The biotech company Alnylam announced in June that its drug ALN-VSP cut off blood flow to 62 percent of liver-cancer tumors in those 19 patients, by triggering a rarely used defense mechanism in the body to silence cancerous genes. Whereas conventional drugs stop disease-causing proteins, ALN-VSP uses RNA interference (RNAi) therapy to stop cells from making proteins in the first place, a tactic that could work for just about any disease. “Imagine that your kitchen floods,” says biochemist and Alnylam CEO John Maraganore. “Today’s medicines mop it up. RNAi technology turns off the faucet.”
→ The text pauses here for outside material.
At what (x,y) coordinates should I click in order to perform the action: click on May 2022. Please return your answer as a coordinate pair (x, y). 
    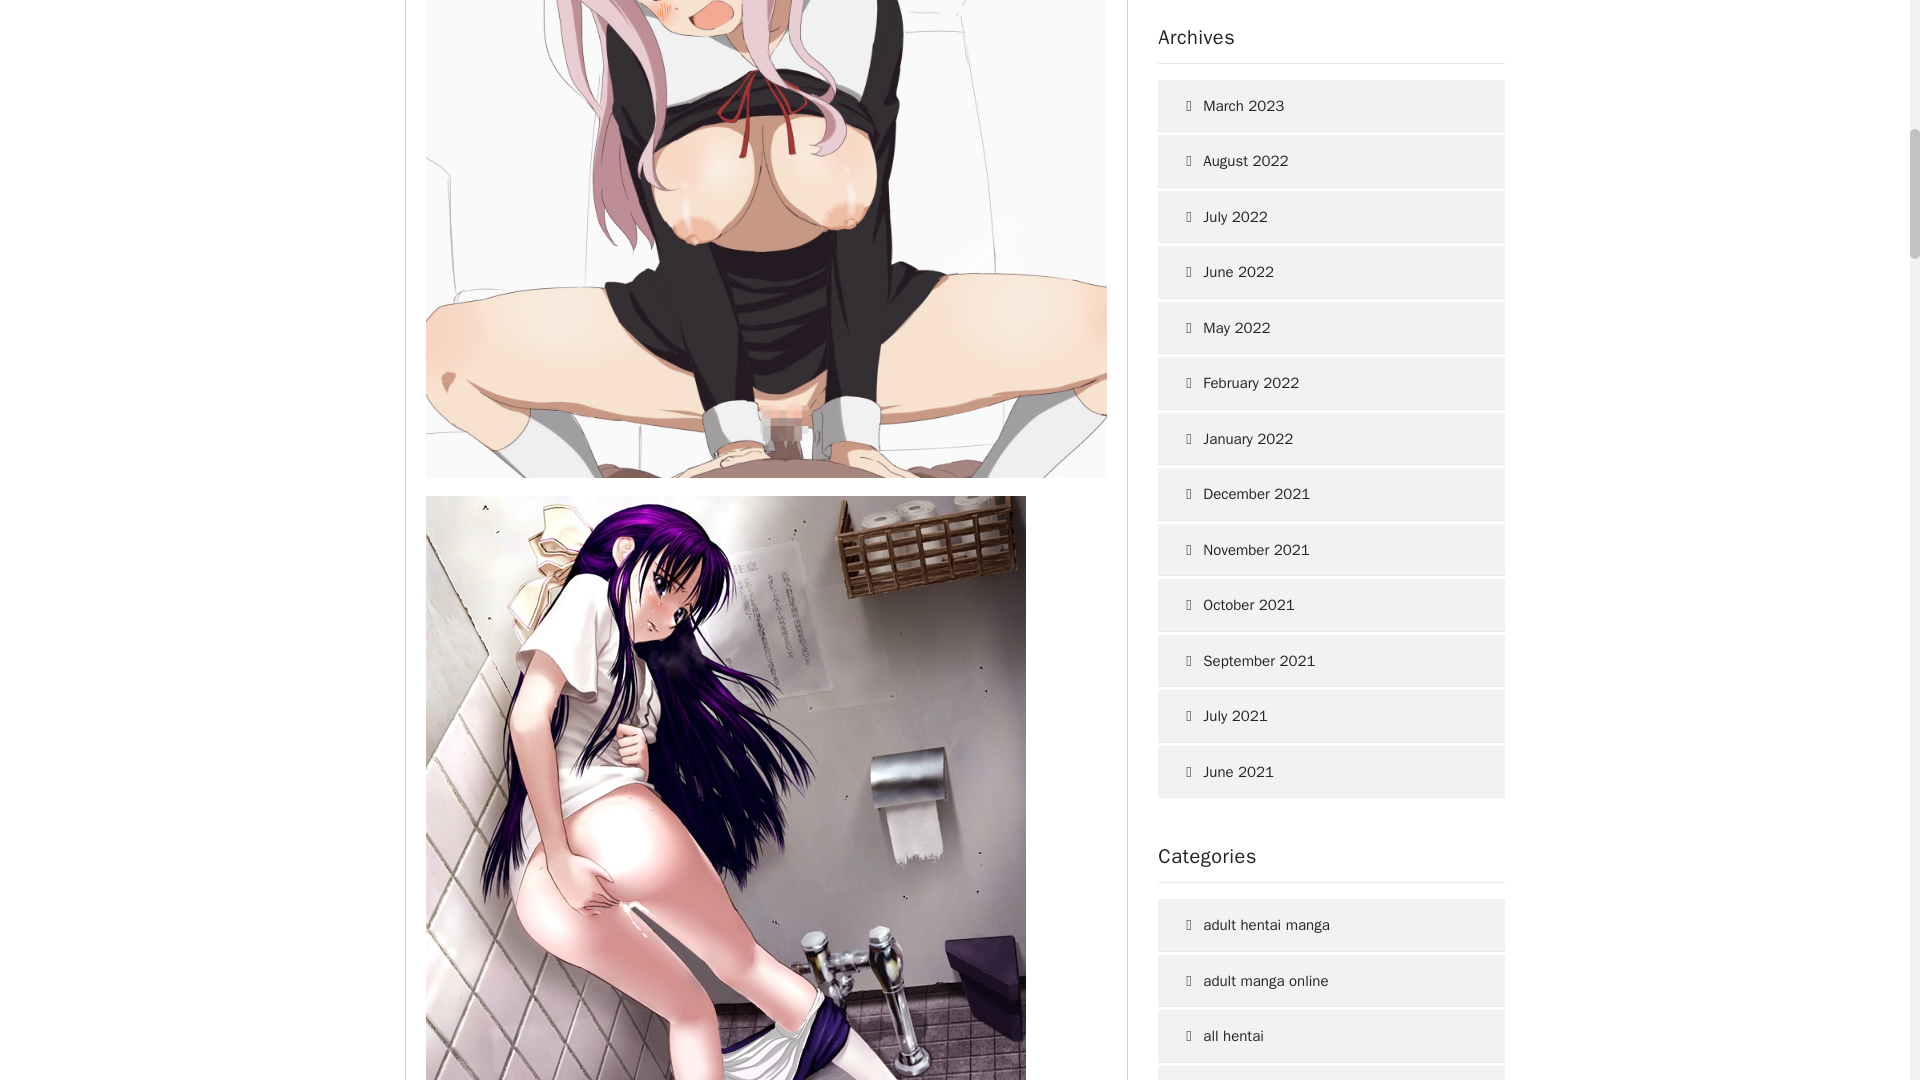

Here’s another analogy: If DNA is the blueprint for proteins, RNA is the contractor. It makes single-stranded copies of DNA’s genes, called mRNA, which tell the cell to produce proteins. In 1998, scientists identified RNAi, a mechanism that primitive organisms use to detect and destroy virus’s double-stranded RNA and any viral mRNA. Mammals’ immune systems made RNAi’s antiviral function irrelevant (although all vertebrates, including humans, still use RNAi to regulate mRNA activity), but researchers found that introducing small segments of double-stranded RNA to cells could trigger the ancient mechanism and selectively halt the production of specific proteins.
That ability makes RNAi a potential fix for many diseases, including cancer, that arise when abnormal cells produce excessive amounts of everyday proteins. In theory, manipulating RNAi to kill proteins is simple. ALN-VSP, for example, consists of synthetic double-stranded RNA designed to match tumor mRNA that codes for two proteins: VEGF, which cancers overproduce to help grow new blood vessels, and KSP, which sets off rapid cell division. The researchers send the synthetic RNA into liver cells, and the body’s RNAi system kills both the synthetic RNA and any matching tumor-grown mRNA. Knock out the mRNAs coding for those proteins—which in the liver are produced only by cancer cells—and the tumor stops growing.